• Task requirements: Starting at the first line and ending at the last, reproduce the records below exactly.

Stored data below:

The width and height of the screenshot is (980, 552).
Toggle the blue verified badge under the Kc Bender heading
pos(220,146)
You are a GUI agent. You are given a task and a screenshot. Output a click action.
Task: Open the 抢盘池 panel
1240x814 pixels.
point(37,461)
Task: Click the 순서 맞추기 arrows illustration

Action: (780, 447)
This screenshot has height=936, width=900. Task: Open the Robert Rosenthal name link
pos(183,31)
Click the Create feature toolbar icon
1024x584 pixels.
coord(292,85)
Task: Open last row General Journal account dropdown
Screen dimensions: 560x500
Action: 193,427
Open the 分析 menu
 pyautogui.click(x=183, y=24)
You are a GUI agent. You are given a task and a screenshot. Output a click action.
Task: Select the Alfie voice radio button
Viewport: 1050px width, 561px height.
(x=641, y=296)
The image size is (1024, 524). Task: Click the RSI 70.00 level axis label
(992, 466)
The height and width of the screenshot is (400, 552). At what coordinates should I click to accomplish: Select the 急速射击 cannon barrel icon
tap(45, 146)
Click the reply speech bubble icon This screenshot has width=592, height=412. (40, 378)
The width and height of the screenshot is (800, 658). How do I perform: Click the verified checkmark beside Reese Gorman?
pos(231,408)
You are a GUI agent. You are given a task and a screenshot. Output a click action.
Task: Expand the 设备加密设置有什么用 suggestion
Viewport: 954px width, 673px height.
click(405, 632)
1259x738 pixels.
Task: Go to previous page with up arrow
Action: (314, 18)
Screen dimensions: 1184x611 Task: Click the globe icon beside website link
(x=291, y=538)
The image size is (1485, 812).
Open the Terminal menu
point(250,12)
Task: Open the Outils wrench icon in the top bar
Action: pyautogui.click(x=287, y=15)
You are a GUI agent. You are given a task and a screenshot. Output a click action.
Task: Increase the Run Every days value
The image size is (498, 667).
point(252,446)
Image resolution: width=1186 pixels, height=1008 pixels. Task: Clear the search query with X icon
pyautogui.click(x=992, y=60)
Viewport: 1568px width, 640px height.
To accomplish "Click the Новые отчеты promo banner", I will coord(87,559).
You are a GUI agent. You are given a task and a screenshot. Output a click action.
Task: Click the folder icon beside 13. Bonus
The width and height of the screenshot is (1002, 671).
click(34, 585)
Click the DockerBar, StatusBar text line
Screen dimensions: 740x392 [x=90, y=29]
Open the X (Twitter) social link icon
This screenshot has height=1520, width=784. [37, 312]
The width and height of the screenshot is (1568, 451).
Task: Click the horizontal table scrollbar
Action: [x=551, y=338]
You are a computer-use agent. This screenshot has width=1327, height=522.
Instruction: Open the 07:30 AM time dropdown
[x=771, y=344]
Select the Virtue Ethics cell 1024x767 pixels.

End of Stored data.

• Response to the task:
The width and height of the screenshot is (980, 552).
Toggle the blue verified badge under the Kc Bender heading
pos(220,146)
You are a GUI agent. You are given a task and a screenshot. Output a click action.
Task: Open the 抢盘池 panel
1240x814 pixels.
point(37,461)
Task: Click the 순서 맞추기 arrows illustration

Action: (780, 447)
This screenshot has height=936, width=900. Task: Open the Robert Rosenthal name link
pos(183,31)
Click the Create feature toolbar icon
1024x584 pixels.
coord(292,85)
Task: Open last row General Journal account dropdown
Screen dimensions: 560x500
Action: 193,427
Open the 分析 menu
 pyautogui.click(x=183, y=24)
You are a GUI agent. You are given a task and a screenshot. Output a click action.
Task: Select the Alfie voice radio button
Viewport: 1050px width, 561px height.
(x=641, y=296)
The image size is (1024, 524). Task: Click the RSI 70.00 level axis label
(992, 466)
The height and width of the screenshot is (400, 552). At what coordinates should I click to accomplish: Select the 急速射击 cannon barrel icon
tap(45, 146)
Click the reply speech bubble icon This screenshot has width=592, height=412. (40, 378)
The width and height of the screenshot is (800, 658). How do I perform: Click the verified checkmark beside Reese Gorman?
pos(231,408)
You are a GUI agent. You are given a task and a screenshot. Output a click action.
Task: Expand the 设备加密设置有什么用 suggestion
Viewport: 954px width, 673px height.
click(405, 632)
1259x738 pixels.
Task: Go to previous page with up arrow
Action: (314, 18)
Screen dimensions: 1184x611 Task: Click the globe icon beside website link
(x=291, y=538)
The image size is (1485, 812).
Open the Terminal menu
point(250,12)
Task: Open the Outils wrench icon in the top bar
Action: pyautogui.click(x=287, y=15)
You are a GUI agent. You are given a task and a screenshot. Output a click action.
Task: Increase the Run Every days value
The image size is (498, 667).
point(252,446)
Image resolution: width=1186 pixels, height=1008 pixels. Task: Clear the search query with X icon
pyautogui.click(x=992, y=60)
Viewport: 1568px width, 640px height.
To accomplish "Click the Новые отчеты promo banner", I will coord(87,559).
You are a GUI agent. You are given a task and a screenshot. Output a click action.
Task: Click the folder icon beside 13. Bonus
The width and height of the screenshot is (1002, 671).
click(34, 585)
Click the DockerBar, StatusBar text line
Screen dimensions: 740x392 [x=90, y=29]
Open the X (Twitter) social link icon
This screenshot has height=1520, width=784. [37, 312]
The width and height of the screenshot is (1568, 451).
Task: Click the horizontal table scrollbar
Action: [x=551, y=338]
You are a computer-use agent. This screenshot has width=1327, height=522.
Instruction: Open the 07:30 AM time dropdown
[x=771, y=344]
Select the Virtue Ethics cell 1024x767 pixels.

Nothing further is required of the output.